1 Hito Steyerl, Too Much World: Is the internet dead. In: e-flux, The Internet Does Not Exist, p. 16. 2 Jesse Darling, Post-Whatever #usermilitia. In: Omar Kholeif (ed.), You Are Here Art After the Internet. Manchester: Cornerhouse, London: SPACE 2014, p. 137.
Such a reading necessarily raises questions of utility. Where lies the threshold of our bodily integrity? Was it our fist that first shaped the wedge, or was it the other way around? How much more can our perception absorb; what do we consciously process and what happens to us when so much of our sludgy reality exceeds such processes? Choma’s work offers us a performative testing ground for the reexamination of these borders and boundaries. Coming from a generation of artists who grew up fully habituated to the worlds we somehow still tend to call “virtual,” his treatment of the aforementioned topics produces a space in which “digital” and “physical” seamlessly blend and could not ever be told apart again. It is not accidental that this blending oftentimes occurs through the bodily presence of the artist himself – it is Choma who glues together the installation parts by leaving traces of his physical labor; it is his notes, sketches, and pieces of everyday cache memory which often cover a multiplicity of materials; it is his body and voice that we encounter in the videos.
This performative presence in a shared, post-digital scrapyard redirects the abstracted speculations of the “post-internet” decade by bringing them down to earth, so to speak, as it reminds us that our own bodies and minds are part of the hyper-technological metabolism: they are the infrastructure, the commodity, the item, the tool.
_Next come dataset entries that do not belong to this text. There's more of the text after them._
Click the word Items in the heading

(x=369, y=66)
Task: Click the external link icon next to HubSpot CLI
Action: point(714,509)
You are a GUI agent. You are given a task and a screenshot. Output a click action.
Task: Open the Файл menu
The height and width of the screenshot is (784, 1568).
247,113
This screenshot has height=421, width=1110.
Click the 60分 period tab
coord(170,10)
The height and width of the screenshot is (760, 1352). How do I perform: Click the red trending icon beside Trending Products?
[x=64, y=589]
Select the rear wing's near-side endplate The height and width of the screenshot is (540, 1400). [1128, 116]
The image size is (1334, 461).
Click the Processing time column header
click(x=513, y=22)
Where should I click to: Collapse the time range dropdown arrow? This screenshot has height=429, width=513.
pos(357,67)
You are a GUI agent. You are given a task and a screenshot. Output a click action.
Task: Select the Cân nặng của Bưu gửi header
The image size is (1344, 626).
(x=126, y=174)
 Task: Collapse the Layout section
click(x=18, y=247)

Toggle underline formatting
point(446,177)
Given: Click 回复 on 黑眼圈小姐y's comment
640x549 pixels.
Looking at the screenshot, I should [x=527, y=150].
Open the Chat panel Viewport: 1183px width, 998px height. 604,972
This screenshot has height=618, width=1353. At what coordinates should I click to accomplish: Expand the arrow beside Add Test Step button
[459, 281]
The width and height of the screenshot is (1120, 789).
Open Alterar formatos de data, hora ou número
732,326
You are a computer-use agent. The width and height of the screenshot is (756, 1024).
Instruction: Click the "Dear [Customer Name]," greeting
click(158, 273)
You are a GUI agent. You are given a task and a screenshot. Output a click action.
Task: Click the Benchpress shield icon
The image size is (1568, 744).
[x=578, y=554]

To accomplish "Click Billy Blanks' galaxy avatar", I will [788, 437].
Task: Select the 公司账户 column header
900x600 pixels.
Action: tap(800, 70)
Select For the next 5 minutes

The “metallic aftertaste” in our mouth does not come from a terminator hidden in the future – it points to a possible dysfunction of the vital organs that keep us on our feet, whether they are made of soft tissue or hard metal. It is our task to heed that warning and take steps before it’s too late. Whether we have any chance to make it to the next level is an open question, to which we can never hope to have a full answer. But we can keep on testing.